Secretary of State Antony Blinken said Israeli Prime Minister Benjamin Netanyahu accepted a U.S. proposal that would bridge remaining differences in achieving a Gaza ceasefire, and urged Hamas to do the same. Hamas called out the hypocrisy of Blinken’s announcement and repeated its demand that any deal must result in a permanent end to Israel’s war on Gaza, and accused the U.S. of “merely buying time for Israel to continue its genocide” by watering down a previous agreement. Despite the news from Blinken, who is now in Egypt to garner support for the deal, Israel’s carnage in Gaza continues unabated. The U.N. warned Monday Israel is now “relentlessly” striking the besieged territory, with almost all Gazans displaced and some resorting to living among the rubble amid Israel’s barrage of evacuation orders.
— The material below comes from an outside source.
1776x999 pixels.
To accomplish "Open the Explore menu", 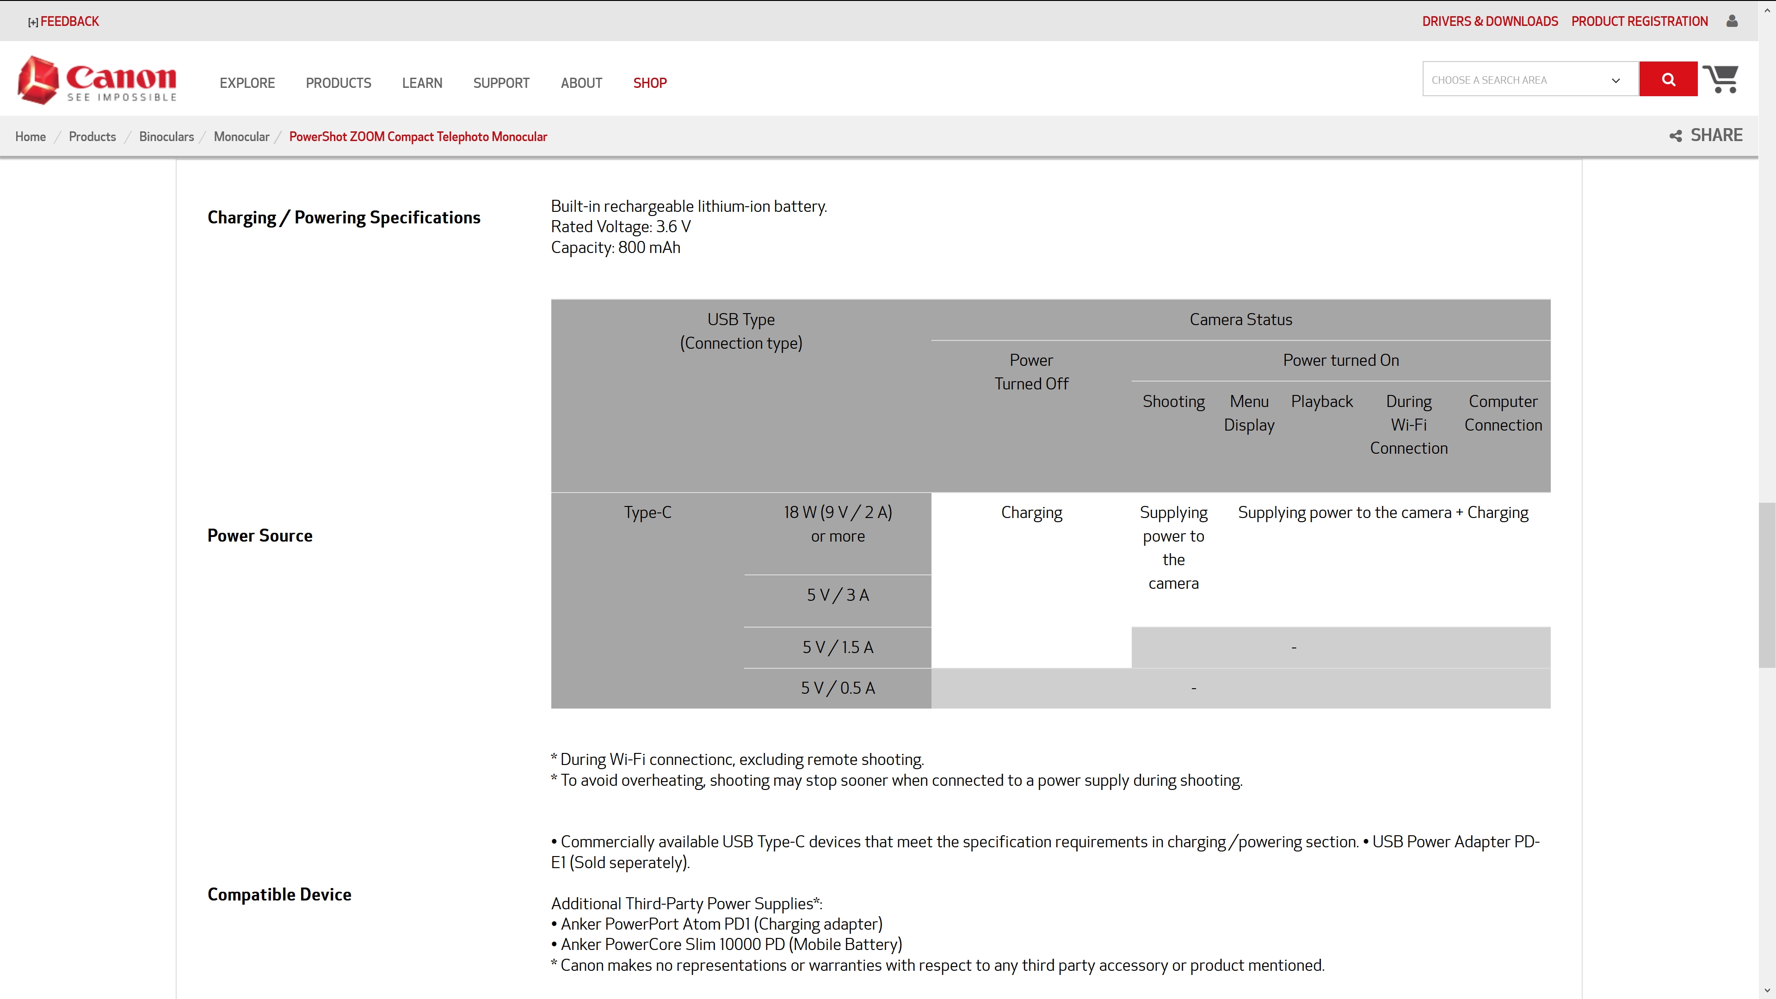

In Khan Younis, distraught family members gathered at the Nasser Hospital morgue after Israeli strikes earlier today killed at least 11 people, including children. This is researcher and professor Iyad Abu Mustafa, speaking outside the hospital.
Iyad Abu Mustafa: “The occupying state continues to carry out brutal operations day after day. Yesterday, 18 martyrs were killed, and this morning, more than 10 martyrs. The number of martyrs has reached more than 44,000 martyrs. This escalation indicates a crime of genocide, a well-organized crime. Every bloodbath is a crime in itself. There is no country in the world that is able to stop these serious violations against the Palestinian people. The United States is still taking the neutral stance and is blindly biased toward the occupying Israeli state.”
Meanwhile, Israel says it retrieved the bodies of six hostages from Khan Younis overnight. The families of hostages have been calling on Netanyahu to work toward a ceasefire in Gaza for months.